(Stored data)
== Segment start ==

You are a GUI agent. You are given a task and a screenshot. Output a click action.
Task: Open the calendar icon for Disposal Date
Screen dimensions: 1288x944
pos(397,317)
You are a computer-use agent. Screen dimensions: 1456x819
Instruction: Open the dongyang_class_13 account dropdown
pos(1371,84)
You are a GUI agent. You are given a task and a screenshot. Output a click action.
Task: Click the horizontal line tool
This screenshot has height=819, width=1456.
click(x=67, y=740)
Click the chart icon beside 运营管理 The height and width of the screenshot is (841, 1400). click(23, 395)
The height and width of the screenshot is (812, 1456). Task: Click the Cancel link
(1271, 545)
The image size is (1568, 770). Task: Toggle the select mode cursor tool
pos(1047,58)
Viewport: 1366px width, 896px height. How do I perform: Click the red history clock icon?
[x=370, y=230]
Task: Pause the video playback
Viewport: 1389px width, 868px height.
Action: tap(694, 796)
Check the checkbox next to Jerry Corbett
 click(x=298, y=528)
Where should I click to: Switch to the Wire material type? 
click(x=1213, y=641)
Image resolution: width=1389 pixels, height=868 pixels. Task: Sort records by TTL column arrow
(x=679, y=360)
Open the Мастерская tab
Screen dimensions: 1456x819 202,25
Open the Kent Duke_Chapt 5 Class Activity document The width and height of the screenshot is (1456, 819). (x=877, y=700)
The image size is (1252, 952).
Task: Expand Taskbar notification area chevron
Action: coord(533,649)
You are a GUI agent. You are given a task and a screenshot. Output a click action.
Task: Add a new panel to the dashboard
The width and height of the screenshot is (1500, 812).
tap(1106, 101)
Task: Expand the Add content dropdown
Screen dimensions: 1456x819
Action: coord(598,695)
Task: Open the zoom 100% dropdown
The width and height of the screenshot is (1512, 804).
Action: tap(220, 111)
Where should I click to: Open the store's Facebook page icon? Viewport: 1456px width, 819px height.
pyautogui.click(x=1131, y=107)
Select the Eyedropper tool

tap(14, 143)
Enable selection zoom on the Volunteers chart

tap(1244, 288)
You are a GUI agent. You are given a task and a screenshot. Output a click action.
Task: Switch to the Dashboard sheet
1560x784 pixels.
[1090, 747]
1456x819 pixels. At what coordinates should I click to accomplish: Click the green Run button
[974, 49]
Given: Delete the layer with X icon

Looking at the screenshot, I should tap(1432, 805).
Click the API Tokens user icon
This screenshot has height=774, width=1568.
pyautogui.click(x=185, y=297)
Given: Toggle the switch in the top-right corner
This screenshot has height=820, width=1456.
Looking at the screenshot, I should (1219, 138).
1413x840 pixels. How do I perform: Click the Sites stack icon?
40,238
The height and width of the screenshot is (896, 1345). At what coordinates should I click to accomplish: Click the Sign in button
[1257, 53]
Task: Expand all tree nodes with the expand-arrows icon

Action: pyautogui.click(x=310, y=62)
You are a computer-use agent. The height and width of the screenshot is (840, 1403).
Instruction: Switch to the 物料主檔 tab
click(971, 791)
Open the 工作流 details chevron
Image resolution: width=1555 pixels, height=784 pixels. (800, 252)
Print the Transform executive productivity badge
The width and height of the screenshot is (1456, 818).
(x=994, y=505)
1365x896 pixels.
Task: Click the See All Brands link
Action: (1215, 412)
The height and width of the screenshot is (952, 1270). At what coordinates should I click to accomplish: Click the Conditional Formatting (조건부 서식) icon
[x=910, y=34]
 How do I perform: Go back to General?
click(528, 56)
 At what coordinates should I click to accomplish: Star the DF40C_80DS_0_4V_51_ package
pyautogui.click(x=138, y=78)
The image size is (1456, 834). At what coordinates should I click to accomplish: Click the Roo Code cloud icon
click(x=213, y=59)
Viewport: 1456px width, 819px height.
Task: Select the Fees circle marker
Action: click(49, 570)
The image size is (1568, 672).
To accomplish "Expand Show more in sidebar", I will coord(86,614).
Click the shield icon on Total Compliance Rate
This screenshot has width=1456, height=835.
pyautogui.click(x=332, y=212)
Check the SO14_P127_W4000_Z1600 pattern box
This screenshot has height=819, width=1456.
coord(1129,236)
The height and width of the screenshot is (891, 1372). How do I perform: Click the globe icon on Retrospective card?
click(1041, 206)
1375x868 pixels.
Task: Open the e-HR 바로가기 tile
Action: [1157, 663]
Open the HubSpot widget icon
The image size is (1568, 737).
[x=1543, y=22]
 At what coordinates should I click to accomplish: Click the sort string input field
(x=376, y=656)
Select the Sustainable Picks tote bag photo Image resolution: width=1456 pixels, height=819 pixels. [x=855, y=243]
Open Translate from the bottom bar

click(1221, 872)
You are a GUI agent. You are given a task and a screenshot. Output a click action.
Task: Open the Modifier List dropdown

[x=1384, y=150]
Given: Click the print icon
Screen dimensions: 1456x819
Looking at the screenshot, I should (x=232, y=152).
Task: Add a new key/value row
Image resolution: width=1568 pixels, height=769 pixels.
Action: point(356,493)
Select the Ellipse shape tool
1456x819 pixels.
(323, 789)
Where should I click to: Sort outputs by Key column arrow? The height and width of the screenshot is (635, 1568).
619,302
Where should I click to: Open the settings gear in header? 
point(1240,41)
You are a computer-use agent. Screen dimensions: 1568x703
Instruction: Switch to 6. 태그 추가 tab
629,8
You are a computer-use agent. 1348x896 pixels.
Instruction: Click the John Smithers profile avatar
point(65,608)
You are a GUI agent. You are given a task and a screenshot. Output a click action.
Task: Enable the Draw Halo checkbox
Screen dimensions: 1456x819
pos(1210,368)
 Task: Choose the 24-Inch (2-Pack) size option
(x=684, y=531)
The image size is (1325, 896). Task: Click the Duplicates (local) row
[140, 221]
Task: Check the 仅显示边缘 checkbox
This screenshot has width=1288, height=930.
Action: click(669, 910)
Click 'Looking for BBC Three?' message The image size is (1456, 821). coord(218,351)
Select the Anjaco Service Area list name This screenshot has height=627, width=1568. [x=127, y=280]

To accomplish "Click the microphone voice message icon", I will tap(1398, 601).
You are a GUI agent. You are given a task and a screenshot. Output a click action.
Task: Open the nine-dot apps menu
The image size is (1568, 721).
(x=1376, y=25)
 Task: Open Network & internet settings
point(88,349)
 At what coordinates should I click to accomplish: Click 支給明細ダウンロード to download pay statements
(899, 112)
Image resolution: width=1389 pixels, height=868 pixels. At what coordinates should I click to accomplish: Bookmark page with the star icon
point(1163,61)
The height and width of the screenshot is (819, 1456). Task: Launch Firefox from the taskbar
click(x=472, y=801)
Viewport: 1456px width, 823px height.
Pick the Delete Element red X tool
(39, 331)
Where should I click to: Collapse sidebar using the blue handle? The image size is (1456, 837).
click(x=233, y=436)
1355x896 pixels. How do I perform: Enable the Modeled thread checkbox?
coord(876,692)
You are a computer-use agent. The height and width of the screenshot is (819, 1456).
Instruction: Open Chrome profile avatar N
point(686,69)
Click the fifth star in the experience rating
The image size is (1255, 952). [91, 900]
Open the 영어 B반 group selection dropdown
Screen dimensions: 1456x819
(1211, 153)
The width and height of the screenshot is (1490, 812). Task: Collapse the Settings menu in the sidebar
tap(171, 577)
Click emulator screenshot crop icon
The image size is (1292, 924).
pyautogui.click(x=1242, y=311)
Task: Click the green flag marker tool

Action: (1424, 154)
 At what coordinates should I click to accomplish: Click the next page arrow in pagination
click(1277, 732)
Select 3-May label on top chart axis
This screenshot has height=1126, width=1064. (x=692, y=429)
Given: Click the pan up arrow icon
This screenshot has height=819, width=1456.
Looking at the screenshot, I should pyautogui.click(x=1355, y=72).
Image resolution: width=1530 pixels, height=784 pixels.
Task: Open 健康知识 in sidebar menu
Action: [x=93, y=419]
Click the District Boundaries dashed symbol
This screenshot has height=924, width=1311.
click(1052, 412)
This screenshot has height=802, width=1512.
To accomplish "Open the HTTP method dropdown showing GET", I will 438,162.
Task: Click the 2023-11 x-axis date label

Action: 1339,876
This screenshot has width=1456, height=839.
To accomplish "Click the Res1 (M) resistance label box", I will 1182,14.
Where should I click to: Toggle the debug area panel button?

== Segment end ==

Task instructions -> Please show all lines from the entries that contain the word "panel".

Written solution ->
Task: Add a new panel to the dashboard
Where should I click to: Toggle the debug area panel button?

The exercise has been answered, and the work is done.